Ankh-Morpork Guard said:
Though its funny that if you talk to kids, they LOVE Jar Jar. Very much in the same way many of us got attached to Chewie with the OT.
Which kids? Certainly not mine (and my oldest was only 3 when TPM came out; he's nine now and has little interest in Star Wars. I've never heard that any kid, even Star Wars fanatics (of which, sadly, this later generation is relatively impoverished... the new movies aren't even good enough to really engender the type of kid love that the older movies did) that really loved Jar Jar. I'd like to know why you think kids love Jar Jar so much.
AMG said:
If you were severely annoyed by Anakin...well, good. At least, in Ep II that's definitely good, as he is just a whiny teenager who isn't getting his way and doesn't like it. Of course he's going to be annoying.

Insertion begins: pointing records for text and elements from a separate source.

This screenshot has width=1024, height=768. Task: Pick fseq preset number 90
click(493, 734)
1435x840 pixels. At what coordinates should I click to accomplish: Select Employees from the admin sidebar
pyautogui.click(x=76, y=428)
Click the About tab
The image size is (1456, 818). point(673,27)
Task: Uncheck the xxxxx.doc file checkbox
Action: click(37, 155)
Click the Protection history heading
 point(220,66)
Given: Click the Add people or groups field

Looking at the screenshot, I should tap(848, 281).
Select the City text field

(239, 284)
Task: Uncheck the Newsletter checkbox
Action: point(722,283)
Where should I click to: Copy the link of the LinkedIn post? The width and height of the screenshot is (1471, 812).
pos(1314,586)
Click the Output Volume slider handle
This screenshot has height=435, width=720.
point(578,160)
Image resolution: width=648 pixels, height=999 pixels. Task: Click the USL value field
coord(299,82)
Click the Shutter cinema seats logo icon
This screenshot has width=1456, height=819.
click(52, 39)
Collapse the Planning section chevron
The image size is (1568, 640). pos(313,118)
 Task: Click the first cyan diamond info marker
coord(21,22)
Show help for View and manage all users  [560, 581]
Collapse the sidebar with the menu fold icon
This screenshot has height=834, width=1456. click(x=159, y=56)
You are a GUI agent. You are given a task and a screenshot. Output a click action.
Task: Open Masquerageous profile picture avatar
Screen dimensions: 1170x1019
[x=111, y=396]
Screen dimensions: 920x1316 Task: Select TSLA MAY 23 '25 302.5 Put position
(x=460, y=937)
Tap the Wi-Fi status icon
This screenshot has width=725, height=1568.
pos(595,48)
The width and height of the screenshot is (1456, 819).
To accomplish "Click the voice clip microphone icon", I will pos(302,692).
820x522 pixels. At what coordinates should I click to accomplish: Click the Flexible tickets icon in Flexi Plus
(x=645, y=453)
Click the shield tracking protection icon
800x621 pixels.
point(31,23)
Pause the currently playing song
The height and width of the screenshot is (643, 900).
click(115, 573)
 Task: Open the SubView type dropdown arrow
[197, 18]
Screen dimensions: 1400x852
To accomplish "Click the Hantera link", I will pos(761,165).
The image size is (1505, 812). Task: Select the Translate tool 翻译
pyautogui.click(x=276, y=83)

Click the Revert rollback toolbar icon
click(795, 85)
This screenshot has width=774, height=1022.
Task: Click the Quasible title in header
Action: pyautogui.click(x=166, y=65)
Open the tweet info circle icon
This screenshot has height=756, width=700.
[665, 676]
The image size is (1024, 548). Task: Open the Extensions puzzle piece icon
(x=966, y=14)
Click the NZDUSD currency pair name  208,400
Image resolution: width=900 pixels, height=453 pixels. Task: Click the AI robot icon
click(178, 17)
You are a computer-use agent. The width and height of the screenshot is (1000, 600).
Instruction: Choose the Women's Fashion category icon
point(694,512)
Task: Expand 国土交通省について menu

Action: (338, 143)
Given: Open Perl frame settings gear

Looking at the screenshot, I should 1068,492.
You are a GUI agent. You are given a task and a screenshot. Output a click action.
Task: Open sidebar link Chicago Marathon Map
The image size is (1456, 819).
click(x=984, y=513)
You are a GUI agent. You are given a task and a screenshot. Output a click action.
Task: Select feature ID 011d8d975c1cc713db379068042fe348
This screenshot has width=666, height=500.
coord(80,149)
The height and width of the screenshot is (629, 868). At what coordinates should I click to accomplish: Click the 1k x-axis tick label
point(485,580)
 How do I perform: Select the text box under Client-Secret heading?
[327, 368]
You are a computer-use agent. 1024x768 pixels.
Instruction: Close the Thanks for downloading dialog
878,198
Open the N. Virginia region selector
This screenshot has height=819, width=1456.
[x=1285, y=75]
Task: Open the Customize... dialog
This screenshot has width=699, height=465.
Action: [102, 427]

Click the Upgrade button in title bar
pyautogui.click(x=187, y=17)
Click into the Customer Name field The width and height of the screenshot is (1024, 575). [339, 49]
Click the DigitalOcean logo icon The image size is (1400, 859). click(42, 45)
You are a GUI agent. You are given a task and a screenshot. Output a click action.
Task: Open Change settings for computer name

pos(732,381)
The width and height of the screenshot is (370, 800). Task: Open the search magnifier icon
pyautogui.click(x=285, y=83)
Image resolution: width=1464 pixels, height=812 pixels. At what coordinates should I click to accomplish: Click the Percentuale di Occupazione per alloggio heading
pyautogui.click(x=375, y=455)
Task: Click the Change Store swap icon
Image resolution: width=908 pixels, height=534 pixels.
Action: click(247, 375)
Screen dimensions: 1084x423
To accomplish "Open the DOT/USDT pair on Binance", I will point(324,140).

Yes, he was annoying, and yes he was supposed to be annoying, but that was just stupid. He's FREAKIN' DARTH VADER, people! Seeing him as a petulant spoiled brat doesn't foreshadow the darker character he is to become, it reduces and trivializes it. Interpreting him that way was a BAD decision.
And no, I'm not a Star Wars new trilogy "hatah" I actually enjoy them well enough and am very excited for May to arrive. But let's face it, the new movies did have some serious flaws, even compared to the OT, which also had some obvious flaws if you can see past the nostalgia and watch them critically. If anything, it's the fact that I love Star Wars so much that makes the newer movies so disappointing. There's still so much
potential there, even in the movies that did get made, and the plots that they do have. The biggest problem, IMO, is that Lucas needs to realize that he's a great conceptualist, but a lousy writer and a lousy director. He should have worked up a 5-10 page script summary of each movie and then hired Larry Kasdan again to write the actual screenplay, and we might have had some much better dialogue. And get someone talented again as director and editor, and you can have some much better performances, much better pacing, and overall a much tighter flick. And finally, a handful of the casting decisions were, at best, questionable.